Hay excepciones, claro está. Pero esas
excepciones están allí para falsificar
la realidad, para afirmar la falsedad de que al
fin los hijos de Maceo valen en Cuba lo mismo
que los hijos de Martí. Pero pregúntenselo
a ellos, hablen con los cubanos negros, no sólo
de Miami, con los de Cuba, y pregúntenles
si es cierto que ellos tienen hoy en su país
los derechos que antes les fueron negados. La
respuesta es la misma que le dio ese muchacho
habanero negro al turista americano que venía
de Harlem. Los blancos viven en los palacetes
de la desaparecida burguesía. Los negros,
en los tugurios.
Esta es una de las muchas realidades oscuras,
secretas, que se vienen produciendo en Cuba desde
hace décadas. Pero con una peculiaridad:
ahora no se denuncian. Se ven, se padecen, pero
no se denuncian. ¿Y por qué? Pues
porque ese cubano negro sabe lo que le puede costar,
a él o a sus hijos, una afirmación
como esa: la de que en Cuba revolución
y falsificación son cosas idénticas.
Y que al negro le dicen allí hoy, con otro
tono, lo que los racistas asquerosos le decían
antes: ¡Negro, date tu lugar!
Escribo esto porque soy cubano y porque creo
que a cualquier extranjero le puede estar permitido
afirmar sobre Cuba cosas inverosímiles,
como las que leemos todos los días. Pero
a un cubano no. El cubano de hoy, que está
frente a la historia, puede hacer cualquier cosa
menos mentir, o aceptar falacias como verdades,
o disimular para sobrevivir en el mundo de falacias
que lo rodea. No. Cuba no es hoy un sitio donde
sus hijos sean felices, ni los blancos, ni los
negros, ni los amarillos, ninguno. Pero los más
desdichados de todos son los negros, que están
oprimidos y ningún negro hermano suyo,
de los que son libres (en Estados Unidos, Brasil
o Africa del Sur), viene en su ayuda. Al contrario:
muchos, casi todos, se ponen del lado del opresor
porque eso es lo que les conviene, lo que les
hace aparecer como liberales o izquierdistas.
Yo he defendido en los Estados Unidos, desde
mi juventud, la causa de los americanos negros.

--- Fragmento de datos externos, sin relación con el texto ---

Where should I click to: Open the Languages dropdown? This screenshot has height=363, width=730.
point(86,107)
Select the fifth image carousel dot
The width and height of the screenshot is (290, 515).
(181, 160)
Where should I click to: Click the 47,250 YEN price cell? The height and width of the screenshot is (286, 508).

Yo he combatido siempre en todas partes, la llaga
infecta del apartheid. Pero honradamente: respeto
hoy muy poco a los herederos de Mandela y de Martin
Luther King cuando los veo callar y aprobar con
su silencio el crimen que comete hace décadas
Fidel Castro con sus hermanos negros de Cuba.
Callar frente a una infamia es compartirla.